Die Verbreitung des Blauen Portugiesers
Die runden, großen und wohlschmeckenden Beeren der alten Rebsorte sind fruchtig süß und mittlerweile in ganz Südosteuropa verbreitet. Dies ist auch Johann Philipp Bronner zu verdanken, der sich dafür eingesetzt hat, dass die Rebsorte bekannter wird. Dementsprechend viele Synonyme gibt es für den Blauen Portugieser auch. Zu den Bekanntesten zählen "Blauer Oporto", "Voslaner" oder auch " Português azul", denn inzwischen hat der Wein natürlich auch in Portugal einen Namen.

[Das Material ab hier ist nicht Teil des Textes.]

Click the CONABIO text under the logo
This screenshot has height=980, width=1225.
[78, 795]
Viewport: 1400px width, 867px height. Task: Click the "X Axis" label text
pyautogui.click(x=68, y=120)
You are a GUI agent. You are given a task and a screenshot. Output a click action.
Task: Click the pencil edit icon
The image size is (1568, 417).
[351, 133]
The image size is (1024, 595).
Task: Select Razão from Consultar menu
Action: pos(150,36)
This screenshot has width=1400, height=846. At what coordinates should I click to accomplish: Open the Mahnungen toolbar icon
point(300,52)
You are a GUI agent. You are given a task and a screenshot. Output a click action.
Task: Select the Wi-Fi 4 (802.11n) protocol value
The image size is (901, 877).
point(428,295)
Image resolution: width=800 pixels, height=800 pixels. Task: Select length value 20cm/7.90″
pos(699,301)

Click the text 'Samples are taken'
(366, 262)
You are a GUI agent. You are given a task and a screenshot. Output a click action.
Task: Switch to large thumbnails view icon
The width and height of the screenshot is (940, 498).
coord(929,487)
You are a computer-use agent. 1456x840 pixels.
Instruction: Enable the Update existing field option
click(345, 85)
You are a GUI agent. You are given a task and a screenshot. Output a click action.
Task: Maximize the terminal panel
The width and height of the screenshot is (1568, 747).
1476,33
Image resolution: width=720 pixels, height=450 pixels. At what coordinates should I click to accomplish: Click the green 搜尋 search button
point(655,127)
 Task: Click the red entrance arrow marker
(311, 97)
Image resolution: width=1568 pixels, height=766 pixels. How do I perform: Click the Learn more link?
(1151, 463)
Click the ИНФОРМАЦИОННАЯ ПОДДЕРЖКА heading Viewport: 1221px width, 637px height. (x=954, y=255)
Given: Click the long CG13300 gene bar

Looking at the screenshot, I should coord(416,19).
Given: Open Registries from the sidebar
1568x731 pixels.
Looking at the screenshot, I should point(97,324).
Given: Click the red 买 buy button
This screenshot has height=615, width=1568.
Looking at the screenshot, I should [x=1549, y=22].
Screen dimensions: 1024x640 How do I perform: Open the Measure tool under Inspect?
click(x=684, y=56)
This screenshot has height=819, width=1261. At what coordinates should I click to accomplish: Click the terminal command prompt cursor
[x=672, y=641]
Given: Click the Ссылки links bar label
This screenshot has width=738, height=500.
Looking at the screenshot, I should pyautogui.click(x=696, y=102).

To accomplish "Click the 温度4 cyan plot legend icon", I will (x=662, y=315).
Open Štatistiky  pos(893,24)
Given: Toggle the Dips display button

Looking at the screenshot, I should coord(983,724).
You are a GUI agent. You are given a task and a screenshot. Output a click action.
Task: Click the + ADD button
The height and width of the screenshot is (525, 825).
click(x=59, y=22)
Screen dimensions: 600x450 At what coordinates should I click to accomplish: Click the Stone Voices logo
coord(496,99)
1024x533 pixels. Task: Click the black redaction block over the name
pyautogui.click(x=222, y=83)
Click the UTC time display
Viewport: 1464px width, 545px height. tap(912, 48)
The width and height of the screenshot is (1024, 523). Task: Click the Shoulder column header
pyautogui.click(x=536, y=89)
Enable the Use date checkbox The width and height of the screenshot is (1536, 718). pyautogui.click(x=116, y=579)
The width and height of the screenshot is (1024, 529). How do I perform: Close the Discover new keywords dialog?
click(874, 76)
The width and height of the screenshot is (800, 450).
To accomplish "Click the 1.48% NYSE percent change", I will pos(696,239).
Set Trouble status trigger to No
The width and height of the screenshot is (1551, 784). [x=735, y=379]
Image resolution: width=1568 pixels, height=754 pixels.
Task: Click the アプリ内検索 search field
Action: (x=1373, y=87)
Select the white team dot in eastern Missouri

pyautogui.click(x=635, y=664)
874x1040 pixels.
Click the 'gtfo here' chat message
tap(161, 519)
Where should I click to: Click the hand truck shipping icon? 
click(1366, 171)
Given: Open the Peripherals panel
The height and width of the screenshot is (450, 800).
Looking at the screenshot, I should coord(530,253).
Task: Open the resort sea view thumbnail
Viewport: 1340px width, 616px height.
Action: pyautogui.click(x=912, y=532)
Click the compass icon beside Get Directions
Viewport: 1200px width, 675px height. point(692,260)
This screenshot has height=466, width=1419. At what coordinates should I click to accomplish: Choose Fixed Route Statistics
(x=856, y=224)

Der typische Charakter des Blauen Portugiesen
Ganz typisch für den Blauen Portugieser sind der leichte Körper, die fruchtige Wärme und die milde Säure. Und die hellrote bis rubinrote Farbe, wobei der Blaue Portugieser teilweise auch als Rosé ausgebaut wird. So oder so überzeugt er mit einer vollmundigen Süffigkeit und ist durch seine Frische unter den Schoppenweinen ähnlich beliebt wie der Trollinger. Besonders in Württemberg. Die Trauben eignen sich auch sehr gut als Tafeltrauben.

Ein leichter Konsumwein
Der Blaue Portugieser ist ein relativ leichter Konsumwein, der weiche Tannine hat, über einen geringen Alkoholgehalt verfügt und am besten jung getrunken wird. Er passt zu Grillfeiern ebenso wie zur Erfrischung zwischendurch. Die ideale Serviertemperatur liegt bei 14 bis 16 Grad.